The woods call to three generations of mothers and daughters in this dual-timeline modern fairy tale.
In a Michigan tourist town, Virginia Cassata and her daughter, Gemma, live above an antique shop bordering the woods. Every day, Gemma is drawn to wander the fairies’ forest, and every night Virginia steals away her memories with an enchanted hairbrush. Desperate to protect her daughter while also thwarting a witch’s curse, Virginia will let this selfish magic rip her apart if it means keeping Gemma close. Fifteen years prior, Clarice and her daughter, Virginia, live above an antique shop bordering the woods. Every day, Virginia is drawn to wander the fairies’ forest, but rather than erase her recollections, Clarice scares her into staying away—until Virginia falls in love. The consequences of this human-fairy coupling ripple forward and backward in time, reflecting Clarice’s own unrequited desires and enticing the Slit Witch, who curses the family with ruin by Gemma’s 15th birthday. When the witch captures Virginia, Gemma must follow half-remembered steps to embrace her fey heritage. “It’s an old story, isn’t it?” Virginia, perennially caught in the middle as both daughter and mother, muses. “The sins of the mother, repeated, because the daughter tricks herself into believing that she can save her own daughter from the ache of regret.” Wees’ contemporary fairy-tale language favors layered repetition of motifs over narrative plot twists, which lessens the emotional impact of Gemma discovering these secrets and lies by omission.
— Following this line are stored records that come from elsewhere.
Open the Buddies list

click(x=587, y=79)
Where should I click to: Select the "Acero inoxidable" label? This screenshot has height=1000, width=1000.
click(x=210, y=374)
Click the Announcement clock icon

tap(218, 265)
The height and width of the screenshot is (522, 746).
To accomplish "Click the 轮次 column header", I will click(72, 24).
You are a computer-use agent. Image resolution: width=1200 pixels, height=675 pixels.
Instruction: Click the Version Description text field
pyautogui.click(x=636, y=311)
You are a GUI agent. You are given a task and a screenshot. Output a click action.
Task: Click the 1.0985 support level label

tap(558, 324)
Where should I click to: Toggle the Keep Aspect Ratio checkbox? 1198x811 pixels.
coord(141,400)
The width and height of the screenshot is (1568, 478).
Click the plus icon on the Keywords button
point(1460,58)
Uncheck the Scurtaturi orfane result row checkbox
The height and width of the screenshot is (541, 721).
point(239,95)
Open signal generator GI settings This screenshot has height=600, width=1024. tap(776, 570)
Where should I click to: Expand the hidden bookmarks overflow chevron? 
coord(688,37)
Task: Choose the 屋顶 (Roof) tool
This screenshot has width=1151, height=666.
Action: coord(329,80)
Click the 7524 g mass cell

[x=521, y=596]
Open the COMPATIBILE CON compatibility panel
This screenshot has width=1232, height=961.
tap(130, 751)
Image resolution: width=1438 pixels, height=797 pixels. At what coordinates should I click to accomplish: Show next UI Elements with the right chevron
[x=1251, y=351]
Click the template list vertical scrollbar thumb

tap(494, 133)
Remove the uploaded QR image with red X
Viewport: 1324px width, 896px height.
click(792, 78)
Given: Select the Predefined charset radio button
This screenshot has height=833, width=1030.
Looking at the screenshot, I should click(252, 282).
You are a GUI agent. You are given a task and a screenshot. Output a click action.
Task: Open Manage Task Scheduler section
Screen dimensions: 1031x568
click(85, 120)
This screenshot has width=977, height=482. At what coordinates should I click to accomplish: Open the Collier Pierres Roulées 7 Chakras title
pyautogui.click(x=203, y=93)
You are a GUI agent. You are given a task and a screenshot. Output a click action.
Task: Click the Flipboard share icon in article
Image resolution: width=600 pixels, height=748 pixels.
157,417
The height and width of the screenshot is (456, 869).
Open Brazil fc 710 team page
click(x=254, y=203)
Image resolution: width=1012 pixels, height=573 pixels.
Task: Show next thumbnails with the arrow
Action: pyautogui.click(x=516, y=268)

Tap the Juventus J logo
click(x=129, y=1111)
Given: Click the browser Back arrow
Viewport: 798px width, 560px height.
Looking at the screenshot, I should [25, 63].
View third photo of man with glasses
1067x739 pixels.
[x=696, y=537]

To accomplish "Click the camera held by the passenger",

Inspired worldbuilding details, like Clarice offering up human-wrought antiques to be enchanted by the fascinated fairies, are sorely underutilized, especially for a story that tracks three generations in the same setting. While the epic quest transforms all three by the end, the reader may feel unfulfilled.
Despite compelling explorations of monstrous impulses in women, this dark bedtime story cannot see the forest for the trees.